Thursday afternoon found me again at Lubbock International, waiting for my flight. Ever flight I've ever had in, to or from Texas has been late, and this evenings was no exception. The Houston area was experiencing some bad weather, so that held all the commuter flights on Southwest up, meaning I got out of Lubbock almost an hour late. I wasn't in any hurry, since my flight back to MSP doesn't leave until tomorrow (Friday) morning, but it's irritating nonetheless. Especially in Lubbock, since the airport's pretty boring.
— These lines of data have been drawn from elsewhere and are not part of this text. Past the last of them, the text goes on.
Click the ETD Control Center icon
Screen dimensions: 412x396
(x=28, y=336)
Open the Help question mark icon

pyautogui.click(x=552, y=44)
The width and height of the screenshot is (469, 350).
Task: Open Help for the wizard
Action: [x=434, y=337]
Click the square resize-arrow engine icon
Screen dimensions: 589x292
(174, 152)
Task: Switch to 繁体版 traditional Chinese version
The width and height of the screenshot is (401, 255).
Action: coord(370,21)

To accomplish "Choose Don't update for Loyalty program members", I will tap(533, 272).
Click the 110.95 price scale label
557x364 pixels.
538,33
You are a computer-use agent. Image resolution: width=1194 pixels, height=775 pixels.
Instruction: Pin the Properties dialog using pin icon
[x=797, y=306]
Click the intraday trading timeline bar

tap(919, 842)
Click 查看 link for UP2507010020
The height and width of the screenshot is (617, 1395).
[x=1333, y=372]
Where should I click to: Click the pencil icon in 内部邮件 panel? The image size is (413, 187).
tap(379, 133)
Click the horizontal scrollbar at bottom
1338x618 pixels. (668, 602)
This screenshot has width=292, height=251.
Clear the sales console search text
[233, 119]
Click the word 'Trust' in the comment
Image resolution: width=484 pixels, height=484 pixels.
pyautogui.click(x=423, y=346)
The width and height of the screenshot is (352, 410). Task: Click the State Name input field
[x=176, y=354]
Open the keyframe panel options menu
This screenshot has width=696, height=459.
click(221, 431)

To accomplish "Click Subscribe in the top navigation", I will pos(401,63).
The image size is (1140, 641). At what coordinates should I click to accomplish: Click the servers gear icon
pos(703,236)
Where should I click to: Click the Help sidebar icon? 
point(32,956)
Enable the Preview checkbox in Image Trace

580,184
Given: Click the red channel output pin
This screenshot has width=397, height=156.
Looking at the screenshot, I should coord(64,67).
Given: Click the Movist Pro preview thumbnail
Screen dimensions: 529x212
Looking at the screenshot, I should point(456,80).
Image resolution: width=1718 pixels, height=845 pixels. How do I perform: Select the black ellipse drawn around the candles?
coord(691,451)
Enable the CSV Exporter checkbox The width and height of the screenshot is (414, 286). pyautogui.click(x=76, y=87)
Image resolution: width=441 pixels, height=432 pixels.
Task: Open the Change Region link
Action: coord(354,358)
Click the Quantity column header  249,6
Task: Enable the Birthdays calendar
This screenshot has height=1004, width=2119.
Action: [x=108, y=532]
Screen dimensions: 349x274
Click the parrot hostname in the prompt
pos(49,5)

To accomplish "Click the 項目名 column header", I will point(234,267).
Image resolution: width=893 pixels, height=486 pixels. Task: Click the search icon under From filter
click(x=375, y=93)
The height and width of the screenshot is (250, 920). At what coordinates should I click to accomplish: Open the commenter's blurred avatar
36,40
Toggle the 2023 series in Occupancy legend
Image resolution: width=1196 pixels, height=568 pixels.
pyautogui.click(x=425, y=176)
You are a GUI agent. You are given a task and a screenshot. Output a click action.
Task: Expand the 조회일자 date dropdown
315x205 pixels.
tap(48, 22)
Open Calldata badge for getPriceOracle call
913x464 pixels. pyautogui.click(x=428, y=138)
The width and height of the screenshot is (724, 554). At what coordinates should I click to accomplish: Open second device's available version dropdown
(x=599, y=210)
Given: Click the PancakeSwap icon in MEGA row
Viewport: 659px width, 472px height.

Sat in "first class" on my Southwest flight back to Dallas this evening. Those of you who have ever flown Southwest will understand this joke, but for those of you who haven't yet experienced the joy, here's how stuff works on SW. My boss, in her infinite wisdom, once told me that boarding for SW flights is like a cattle call. And she was right. There is no real seating/boarding pattern on SW - you are assigned an A, B, or C designation at the time of check-in (which is why one should ALWAYS do online, 24-hr in advance checkin with SW), with all passengers in the A group boarding first, followed by B, and so on. However, there may be more than half the passengers in the A group, so jockeying for position is big. Because, unlike every other airline on the face of the earth, SW does not assign seats. So the early bird DOES get the worm here. And, since yours truly is meaner than most people, I managed to sit in the very first row, right next to the window, because SW also does not believe in seating classifications. They are very egalitarian in that regard. But if you are a late-add, it means you get stuck between Big Bertha and Bigger Al in the last row, with a 30 minute connection at Dallas Love. I think I'm going to submit a new marketing slogan for SW on their website, "Southwest - the Great Equalizer." Catchy, no?

But as my flight leaves earlyish tomorrow morning, and I'll have to plan extra travel time to accommodate the crazies on LBJ during DFW rush hour, I'll leave you for the evening. Check up throughout the weekend - more landscaping and much more fun-ness is coming your way! With love from the Big D, Musings.